Monday, March 17, 2014
Sex scenes in Proust
Proust, to my knowledge, was never censored or banned because of his sex scenes, unlike his contemporaries among the Modernists, notably Joyce and Lawrence, and why is that? First, sex in Proust is masked by a lot of circumlocution and is far less explicitly erotic than in Lawrence and less frank and open (even ribald) than in Joyce - I'm thinking of the scene in which Albertine (in The Guermantes Way) visits Marcel when she returns, newly divorced I think, to Paris and Marcel is confined, as so often, to his bed; he asks her to lie down next to him - they begin to kiss - they're interrupted first by a comic appearance of Francoise and then by one of Proust's literary flights about the act of kissing - and we almost miss that Marcel had an orgasm - the ejaculation seems to have been literally under the covers. Which brings us to a second reason: though there are several sexual scenes in In Search of Lost Time, including homoerotic and sado-masochistic scene, especially in the final volume, you have to be a careful and patient reader to ferret these out - in other words, I don't think anyone was marking the sex scenes in Proust and sneaking a peak, the work is too vast and too daunting. Also, I susupect the Moncrieff translation, unlike the Penguin Modern edition I'm reading (Tranarne translation of Guermantes) was somewhat diffident, even Bowdlerized - though I could be wrong on this.
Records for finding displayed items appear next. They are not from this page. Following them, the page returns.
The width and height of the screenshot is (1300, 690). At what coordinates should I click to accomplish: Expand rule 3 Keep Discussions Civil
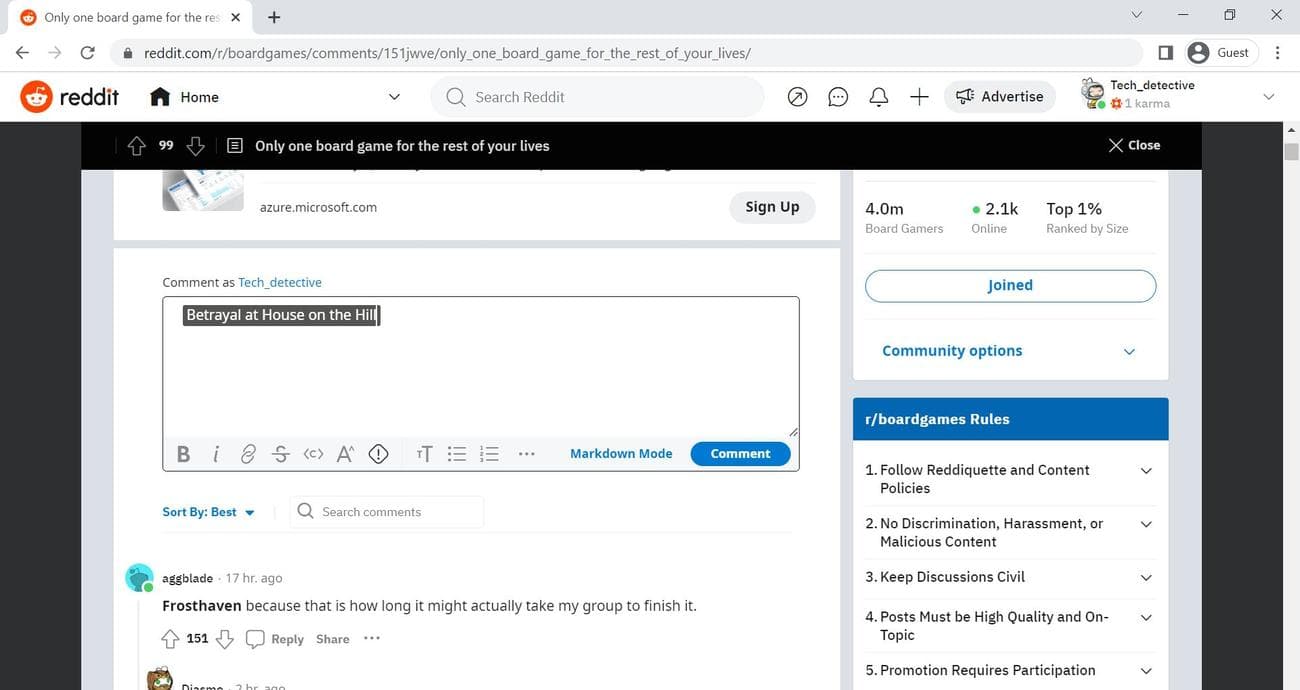[x=1145, y=577]
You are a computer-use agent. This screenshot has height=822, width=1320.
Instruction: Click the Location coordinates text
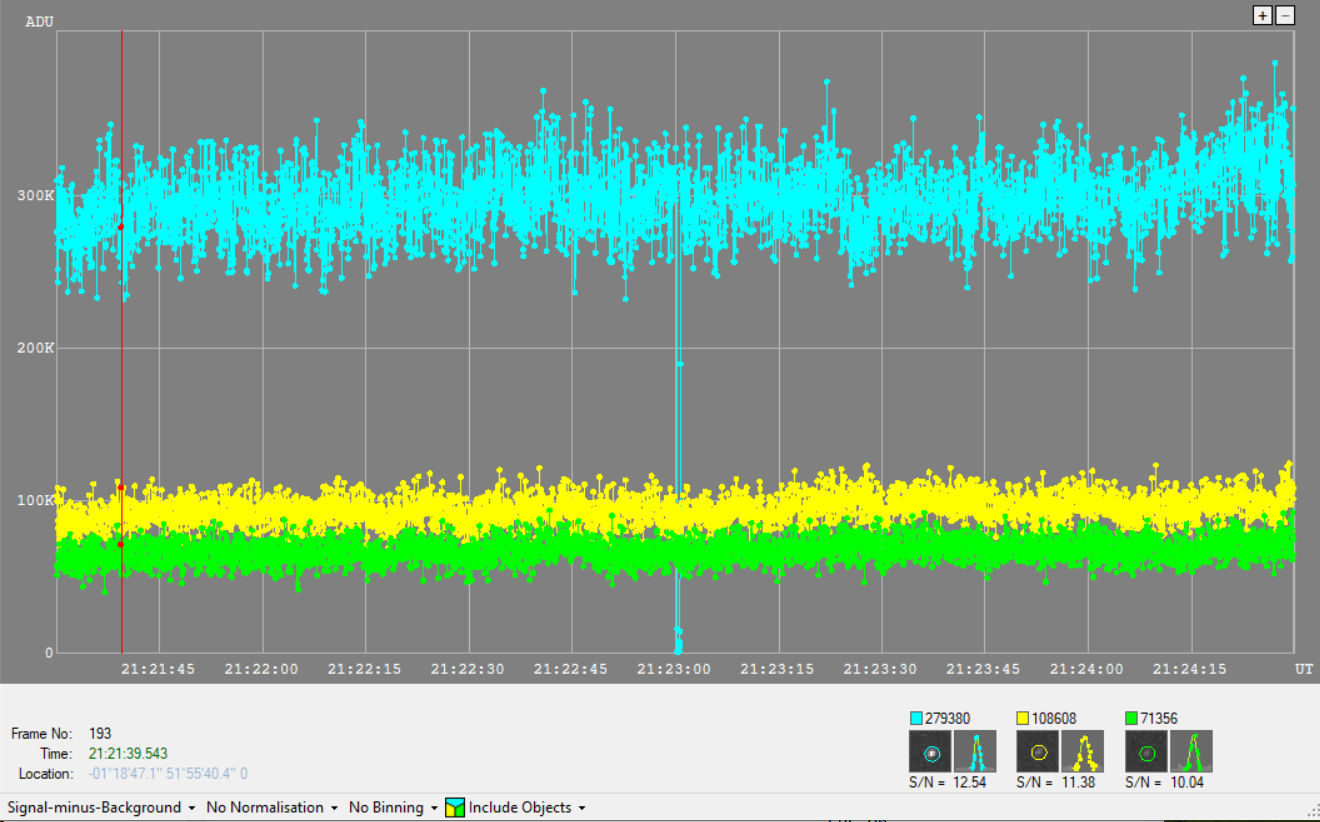click(x=168, y=774)
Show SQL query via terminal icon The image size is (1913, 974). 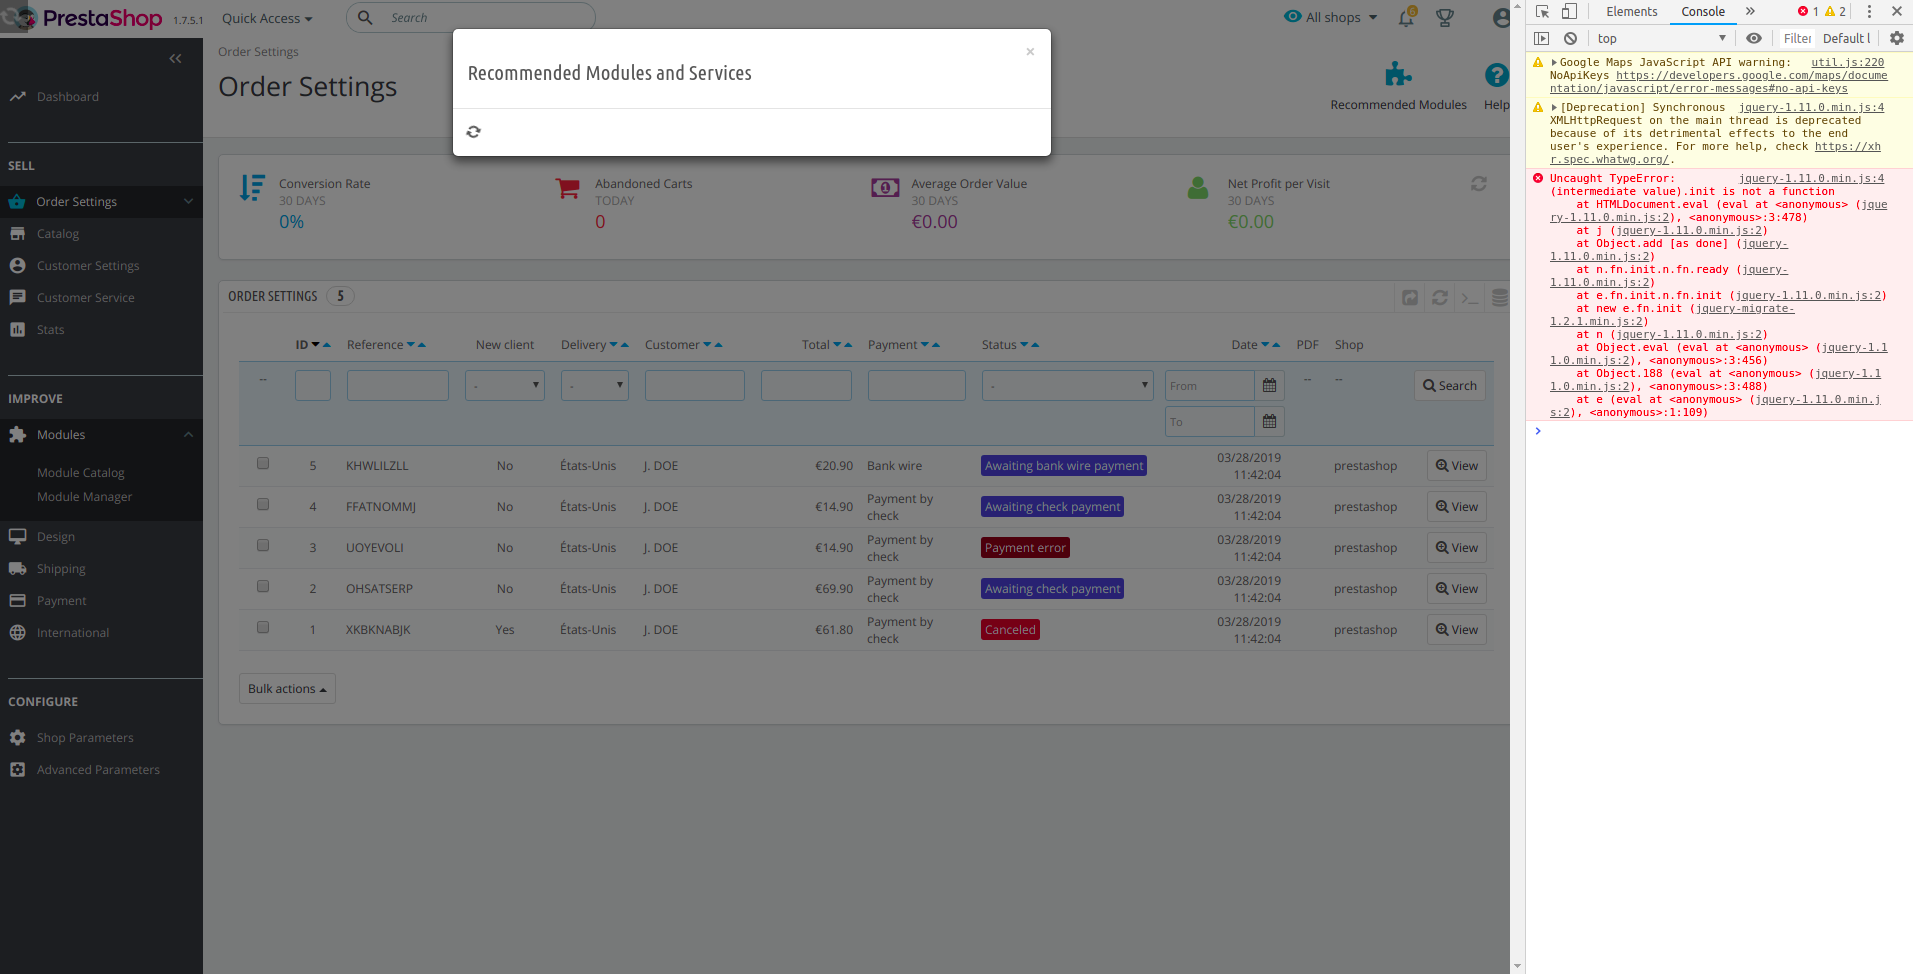pos(1469,297)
And perhaps we have different standards for the French - they actually have sex, unlike the English and Irish writers, of course. By today's standards, the sex scenes in Proust seem pretty well refracted - which may also be because he never wrote directly about Marcel's homosexuality - so his heterosexual relations seem a little abstract and overworked. But I think that if the censors had only had the intelligence to read Proust carefully, they probably would have pounced.